▶ [Try it]:
Your task is to copy each line of the material below that includes "computer".
------------------------------------------------------------------------
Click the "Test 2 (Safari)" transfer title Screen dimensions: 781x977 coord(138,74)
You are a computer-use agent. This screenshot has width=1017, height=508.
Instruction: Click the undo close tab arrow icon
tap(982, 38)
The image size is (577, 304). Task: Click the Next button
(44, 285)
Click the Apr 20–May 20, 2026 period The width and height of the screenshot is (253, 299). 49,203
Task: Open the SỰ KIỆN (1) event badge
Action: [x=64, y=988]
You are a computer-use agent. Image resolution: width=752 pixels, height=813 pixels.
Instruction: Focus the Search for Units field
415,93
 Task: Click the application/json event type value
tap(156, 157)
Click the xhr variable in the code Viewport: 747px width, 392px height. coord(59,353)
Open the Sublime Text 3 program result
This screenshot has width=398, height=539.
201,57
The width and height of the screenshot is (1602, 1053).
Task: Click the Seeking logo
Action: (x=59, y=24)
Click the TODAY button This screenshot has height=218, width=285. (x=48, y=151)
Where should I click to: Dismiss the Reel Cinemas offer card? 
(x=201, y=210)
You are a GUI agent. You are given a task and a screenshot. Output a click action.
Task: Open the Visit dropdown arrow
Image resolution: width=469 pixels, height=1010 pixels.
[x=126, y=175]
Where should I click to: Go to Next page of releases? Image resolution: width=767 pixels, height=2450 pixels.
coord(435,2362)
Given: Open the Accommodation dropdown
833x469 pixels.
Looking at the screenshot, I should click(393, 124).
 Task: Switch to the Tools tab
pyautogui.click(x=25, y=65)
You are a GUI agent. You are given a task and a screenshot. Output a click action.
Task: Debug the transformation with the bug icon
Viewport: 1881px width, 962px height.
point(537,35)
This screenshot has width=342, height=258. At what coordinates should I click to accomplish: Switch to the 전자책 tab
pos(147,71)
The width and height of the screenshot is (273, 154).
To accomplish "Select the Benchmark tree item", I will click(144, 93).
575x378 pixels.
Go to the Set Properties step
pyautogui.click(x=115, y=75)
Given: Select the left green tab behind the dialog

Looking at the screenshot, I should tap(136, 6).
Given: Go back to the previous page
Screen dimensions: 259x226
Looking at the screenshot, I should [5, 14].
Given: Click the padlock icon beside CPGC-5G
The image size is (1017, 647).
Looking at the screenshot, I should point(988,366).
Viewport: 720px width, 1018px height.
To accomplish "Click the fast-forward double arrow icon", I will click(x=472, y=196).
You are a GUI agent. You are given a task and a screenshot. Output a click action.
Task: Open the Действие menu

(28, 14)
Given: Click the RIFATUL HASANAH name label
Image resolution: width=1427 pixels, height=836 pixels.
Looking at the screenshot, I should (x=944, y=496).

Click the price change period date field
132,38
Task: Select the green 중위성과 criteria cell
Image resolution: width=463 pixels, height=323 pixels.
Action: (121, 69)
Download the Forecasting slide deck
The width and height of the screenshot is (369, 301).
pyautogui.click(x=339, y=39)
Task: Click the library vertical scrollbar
------------------------------------------------------------------------
▶ [Answer section]:
You are a computer-use agent. This screenshot has width=1017, height=508.
You are a computer-use agent. Image resolution: width=752 pixels, height=813 pixels.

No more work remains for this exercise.